Ashton condemns assassination of Punjab governor, demands justice

The influential governor of Pakistan's biggest province, the Punjab, has been assassinated by one of his own security guards - probably because he was opposed to Pakistan's controversial blasphemy law.

Salman Taseer was appointed governor of Pakistan's Punjab Province by ex-President Musharraf

Salman Taseer was appointed by ex-President Musharraf

EU High Representative Catherine Ashton condemned on Tuesday the murder of Salmaan Taseer, governor of Pakistan's Punjab province.

"The European Union urges the Pakistan authorities to bring the perpetrators of this crime rapidly to justice," said Ashton's statement, read in Brussels.

Salman Taseer, who was in his mid-60s, was attacked near a shopping center in Islamabad's upmarket F-6 sector. He died from his wounds in a local hospital.

"The governor went to the president's house and the Senate in the morning.
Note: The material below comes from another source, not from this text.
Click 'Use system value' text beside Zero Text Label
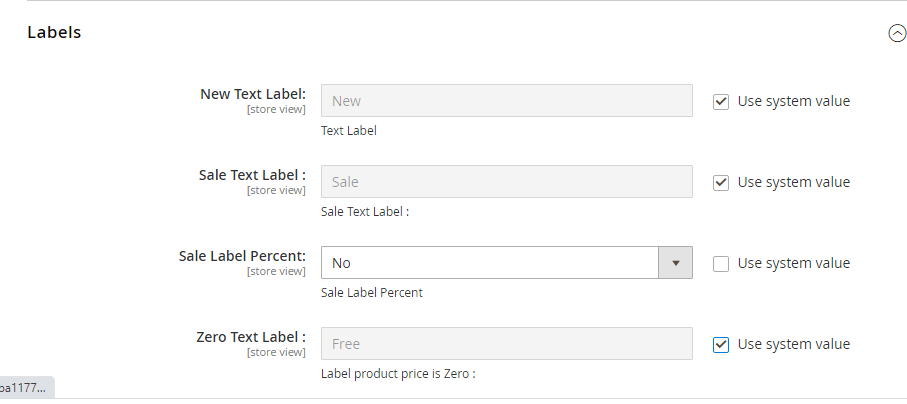Image resolution: width=907 pixels, height=404 pixels. tap(794, 344)
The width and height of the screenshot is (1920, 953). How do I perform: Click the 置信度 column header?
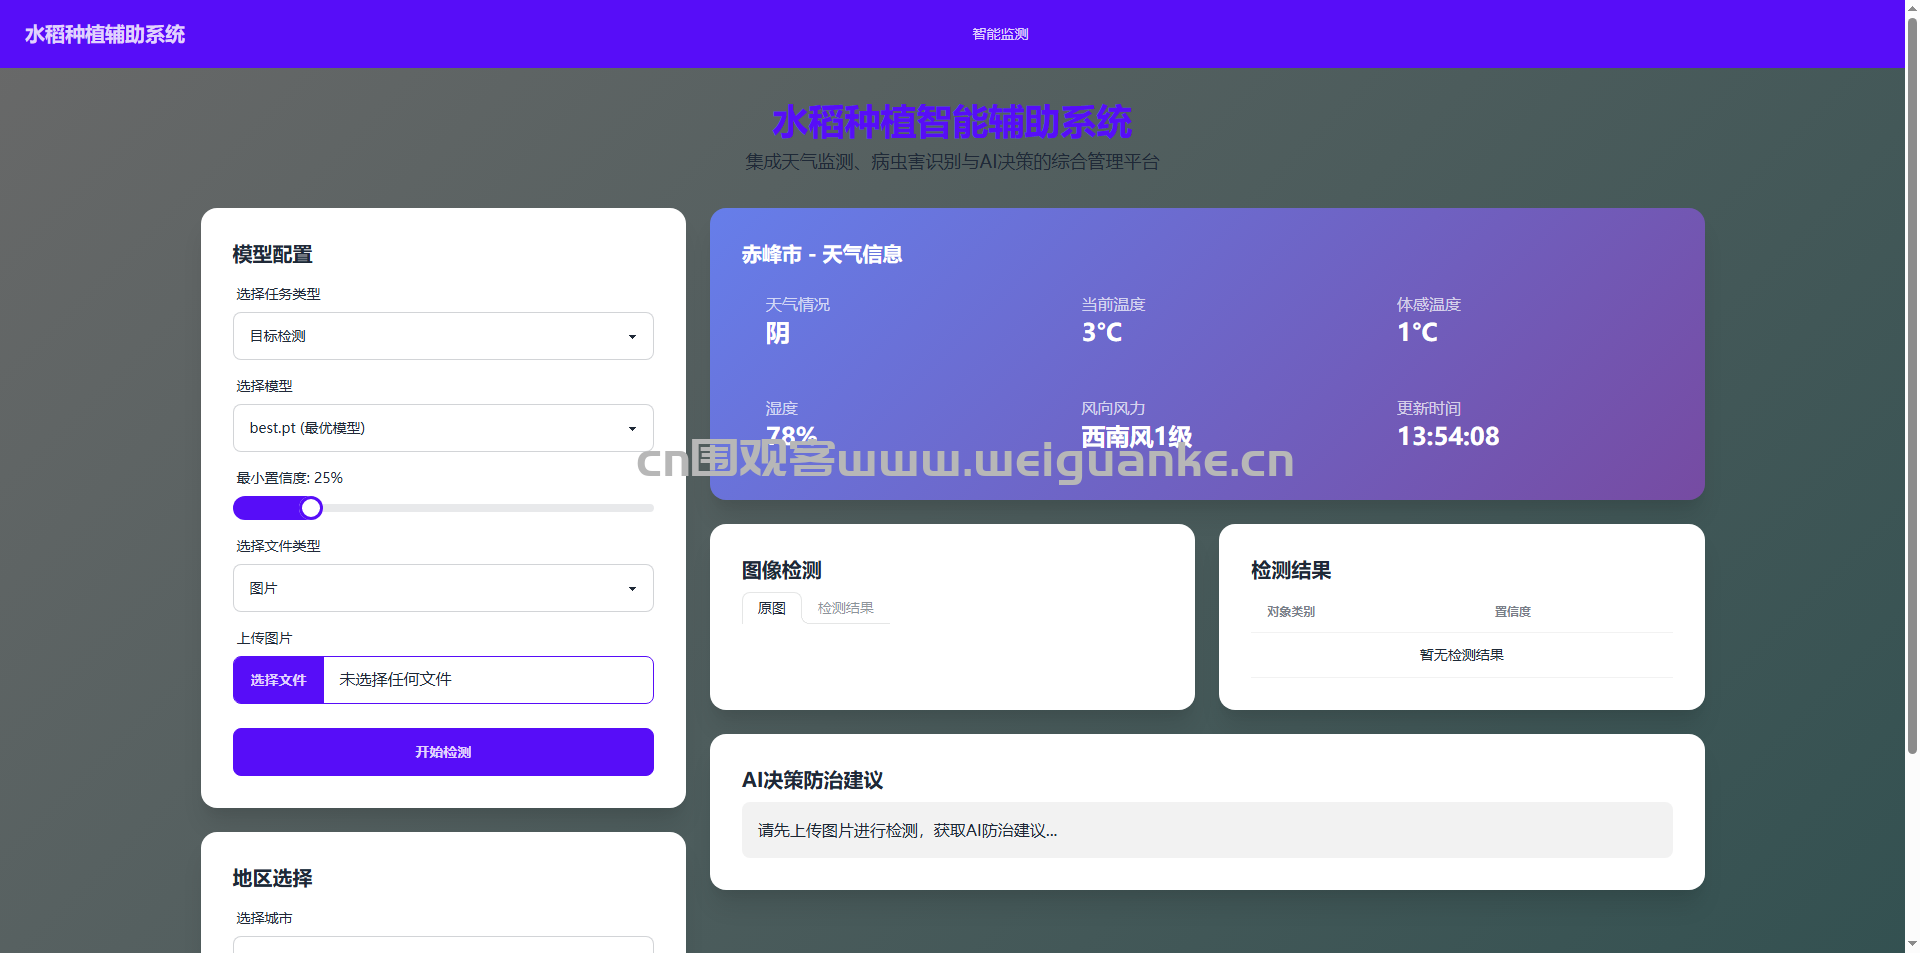(1512, 612)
He then met the information minister," explained Pakistan's Interior Minister Rehman Malik.

"He ate at a small restaurant with a friend. As he was about the step into the car, he was shot. The assasin put his down his weapon and said he had killed Taseer because he had called the blasphemy law a 'black law'."
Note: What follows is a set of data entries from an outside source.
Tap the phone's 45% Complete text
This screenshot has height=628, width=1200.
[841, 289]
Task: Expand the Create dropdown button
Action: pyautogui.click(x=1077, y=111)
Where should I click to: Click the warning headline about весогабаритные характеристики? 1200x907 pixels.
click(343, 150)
Controversial blasphemy law

The blasphemy law has been controversial for quite some time, with human rights activists and liberals in Pakistan arguing that it is being misused to target religious minorities, such as Christians.
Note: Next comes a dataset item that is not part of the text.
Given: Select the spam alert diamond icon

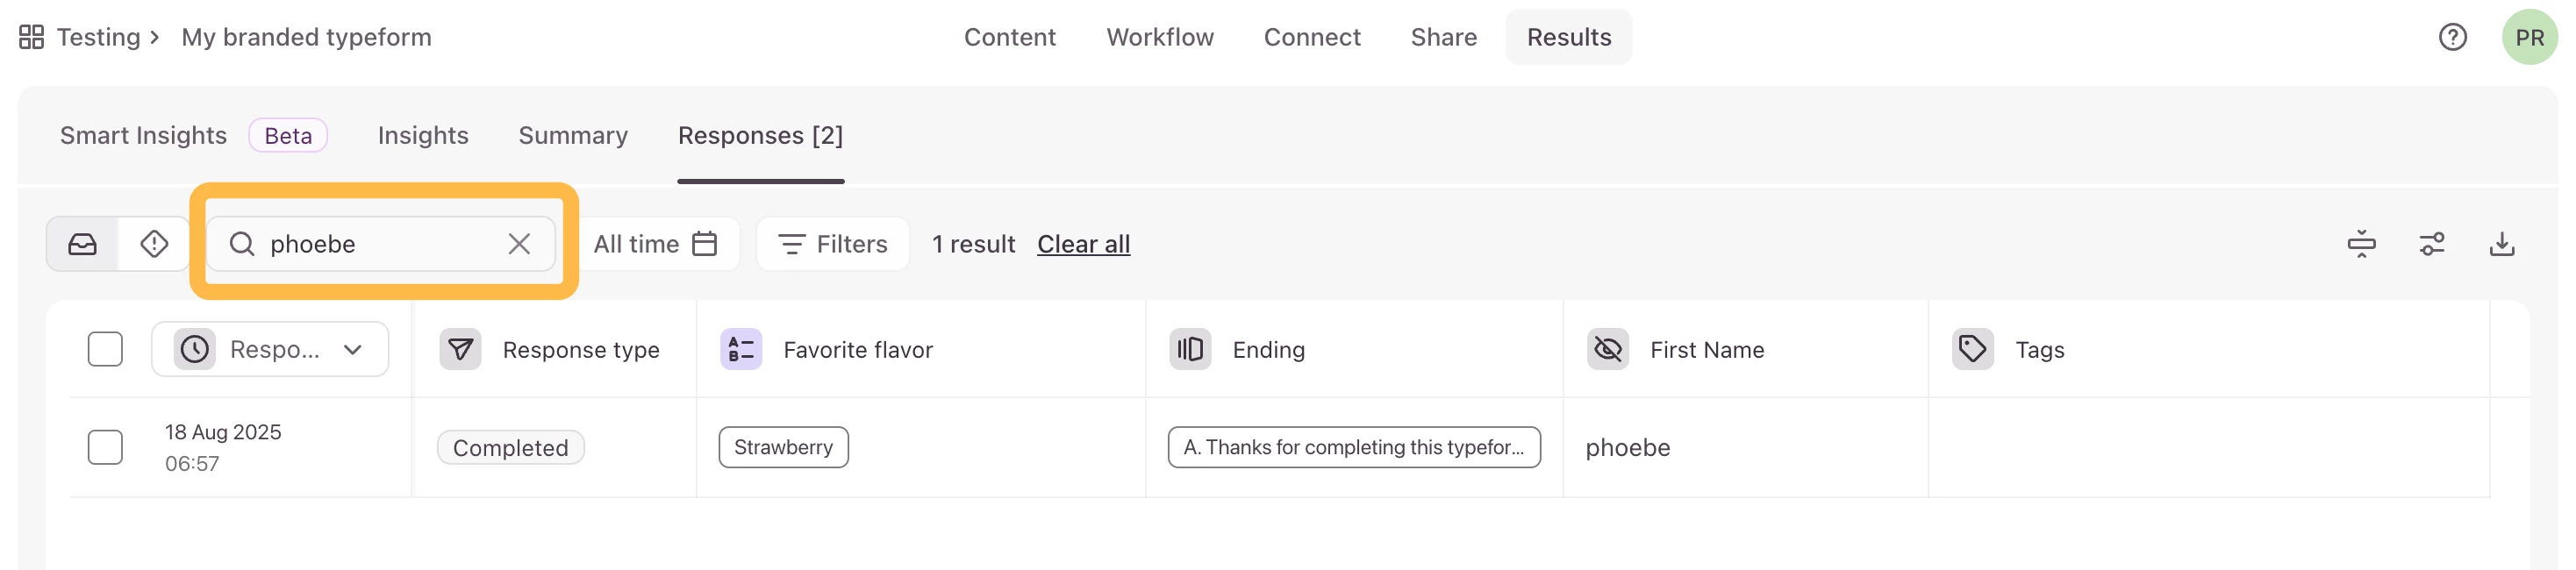Looking at the screenshot, I should [154, 244].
A recent case, whichtriggered renewed calls for the abolition or reform of the law, also by Taseer, is that of a Christian woman, Asia Bibi, who was sentenced to death for blasphemy in November.

The political analyst Shafqat Mahmood explained that Taseer was of the opinion that the way the blasphemy law had been framed, it was "prone to misuse and therefore everything should be done to ensure the law is not misused to settle personal scores."

"But people who do not understand, who are semi-literate, who are fed a kind of religious right-wing propaganda, think that he is anti-Muslim," he said.

"He was a bold person. He was a person of almost reckless boldness. He said what he believed. It's a tragedy, a great loss."

The last high-profile assassination in Pakistan was of Benazir Bhutto on 27.12.07

The last high-profile assassination in Pakistan was of Benazir Bhutto on 27.12.07

Influential figure

Salman Taseer was a controversial politician. He was appointed governor of the Punjab by former President Pervez Musharraf in 2008, and was seen to be close to both Musharraf (under whom he had also served as a minister) and the leadership of the Pakistan People's Party, particularly President Asif Ali Zardari. He had a tense relationship with Nawaz Sharif, the leader of the Pakistan Muslim League (N), which is the ruling party in the Punjab.

Apart from being a PPP politician, Taseer was also a successful telecoms and media entrepreneur, publishing one of Pakistan's leading dailies, the liberal Daily Times in Lahore, the Punjab's capital. The Punjab accounts for more than half of Pakistan's population.

Salman Taseer leaves behind his wife Amnaa and their six children. His most famous child, however, is Aatish Taseer, whose mother is the well-known Indian journalist Tavleen Singh. In 2009, Aatish Taseer, who lives in Britain, published "Stranger to History," which describes his quest to understand Islam as well as his difficult relationship with his father.

London-based writer Aatish Taseer is the son of Salman Taseer and Indian journalist Tavleen Singh

London-based writer Aatish Taseer is the son of Salman Taseer and Indian journalist Tavleen Singh

PM declares national mourning

Prime Minister Yousuf Raza Gilani has declared a three-day period of national mourning. This comes just as the government has lost its parliamentary majority after the withdrawal of the Muttahida Qaumi Movement (MQM) from the ruling coalition.

To save his government, Gilani has been in talks with other parties including the Sharif's Pakistan Muslim League.